Be aware that this is cheating and a kitten or puppy will die every time you do this.
hey jst, can I ask how you would approach this if a band are using a drum sim like drum forge/ ggd ?....seeing a lot of bands recently without drummers using sims and id like to know how to get drums to sound as authentic as possible over a p.a system
man this is so tough to mix for. I don't know that I've seen a band pull it off (knowingly) yet. Having someone play an ekit sounded really good, I think they were running it through superior drummer. Not sure why it sounded better than recorded backing tracks I've heard, it should in theory be the same sounds.
as a FOH engineer, I'd say having the tracks separated into kick snare toms etc would make it easier to work with for the mixer since they can adjust the volume of each element to match the room!
@@AdamShepard cheers buddy, I run a mostly digital setup live for guitar, but our drummer is off with injury, and where we are, every drummer is in at least 7 different bands, so whilst we have gigs coming I wanna use my ssd5.5 drums live but worried about tonality and balance ;)
If you're planning to use programmed drums in a live show, please do the FOH engineer a favor and send him tracks for every element of the drums (kick, snare, toms, overheads).
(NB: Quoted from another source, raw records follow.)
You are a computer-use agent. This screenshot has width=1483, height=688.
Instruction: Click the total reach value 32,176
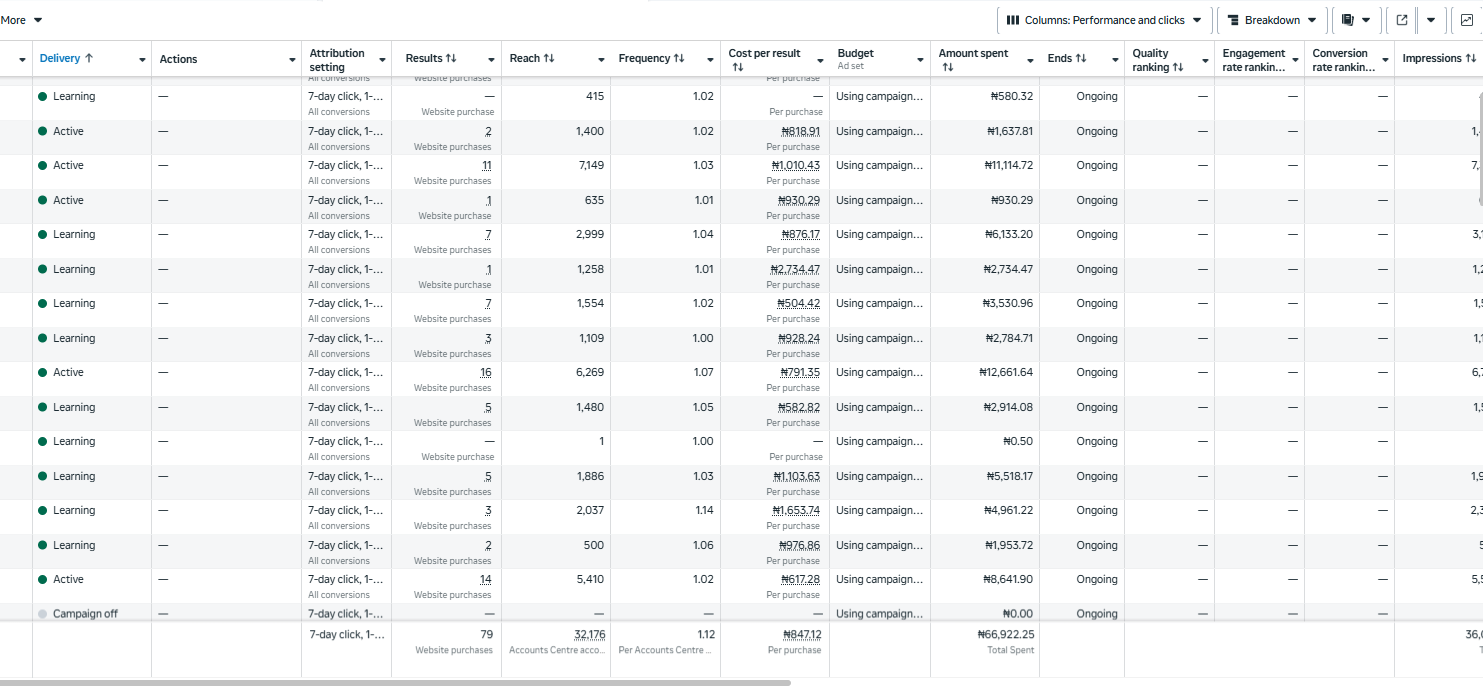point(589,635)
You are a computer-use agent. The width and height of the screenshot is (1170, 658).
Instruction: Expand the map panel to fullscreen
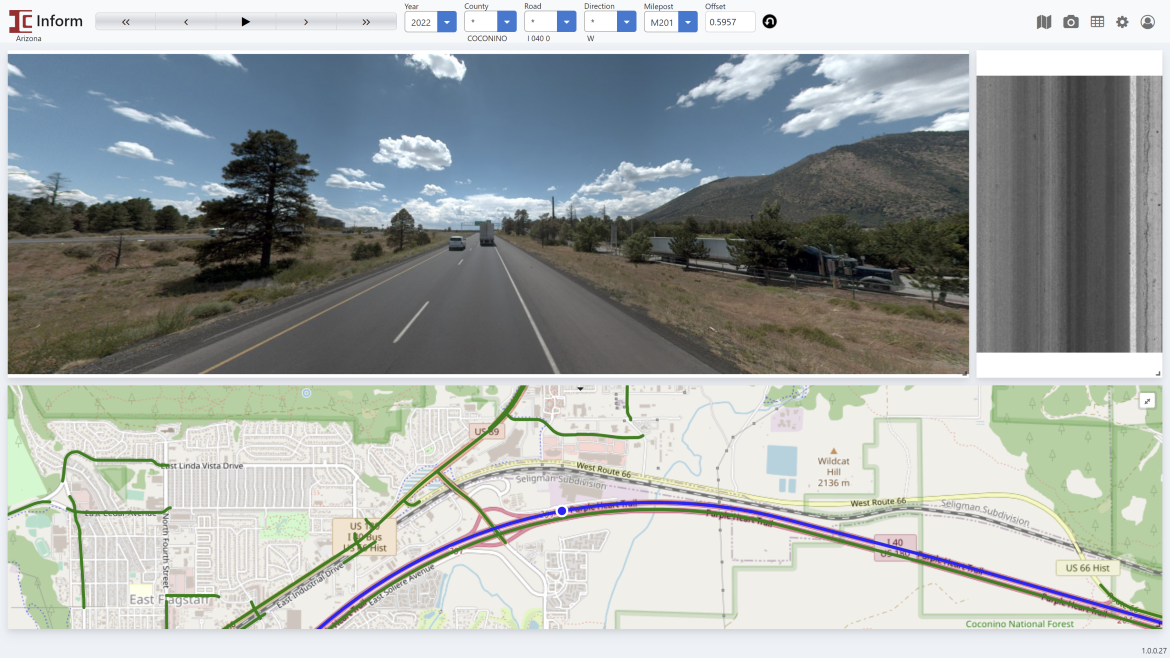(x=1148, y=401)
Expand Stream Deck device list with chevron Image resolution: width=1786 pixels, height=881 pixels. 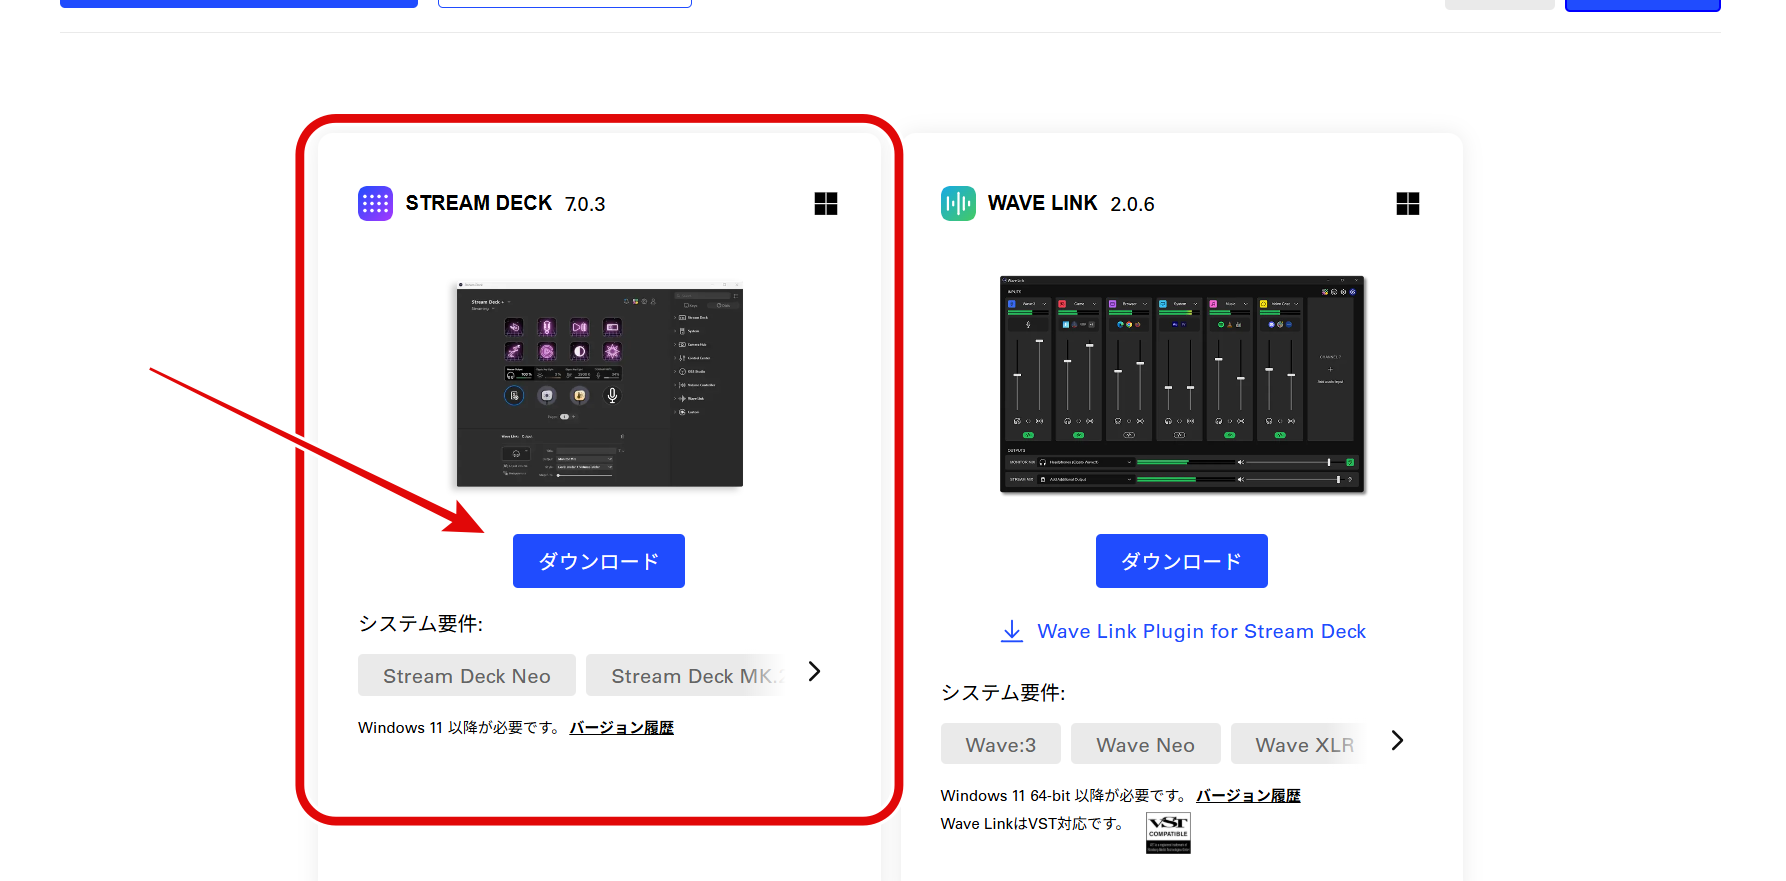pyautogui.click(x=814, y=672)
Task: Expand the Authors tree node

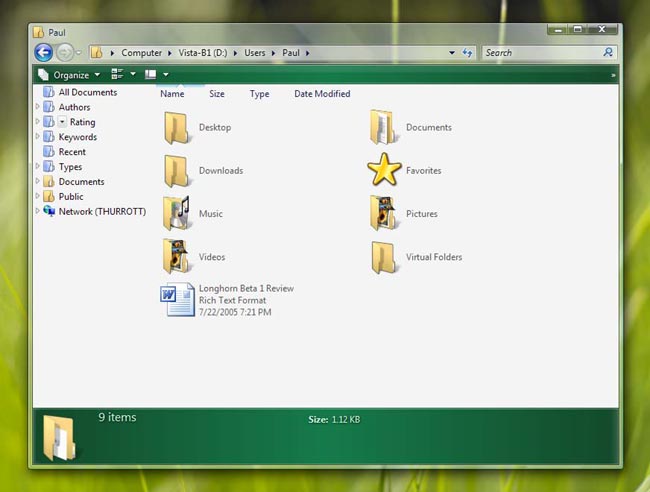Action: coord(38,107)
It will make everything much easier. So get an interface that can let you send out that amount of tracks.
It feels almost criminal because I’m getting all this good information for free.
there are 4 members in our band, guitar, bass, drums, lead vocal, I decided to include backtracks because there are no good piano players in my city. I use keyboard, synths, shakers, backing vocals, hits, basically everything that sound logical. we use a simple Y cable and run the consolidated tracks (never up to -12db ) with neural mix pro, it allows us to change the pitch and tempo on the fly if needed. and it's really good to have backing tracks with cues, because we hardly ever rehearse so, the cues are basically our live music director. I have some videos of my two bands in my channel.
Loved this video! Is there any tips on backing tracks's EQ i should keep in mind? (Like boosting/substracting certain frequencies)
Yes don’t do a smiley face 😂 only slightly increase or decrease the frequencies of the instruments register ie why boost your vocal at 100hz nobody sings down there the hardest PART IS THE BASS TREAT IT WITH respect to much and will suck your power amps dry I was a sound man at the tower ballroom for 3 years in the 80s guitars always cut thru on there own even a tambourine be subtle less eq is more
Helpful as fuck
👌
I use bluetooth is that stable?
Is there an easier, a faster, and a simpler way for a solo musician who must learn the rhythm, the lead, and the words of 150 songs?
looking for sites that sell pop backing tracks
Karaoke - Version
That’s where i get mine.
oui
You are not miming like top of the pops you have put the work in to get a more pleasing sound I am solo now as a keyboard vocalist mixing and remixing gives me the purpose I need in retirement also I sing better over my own vocals I can take a couple of powered cabs a lightweight piano
Play as much or as little as I did in bands they still know I am singing as they can probably hear it from my own gob as bad as is
Practice? Get tight?
Better if you taught people how to master tracks and balance up-tempo vs ballad.
If you need backing tracks then you might as well give up as a musician.
Not true. Some songs are awesome with piano and violins and is too costly to tour with.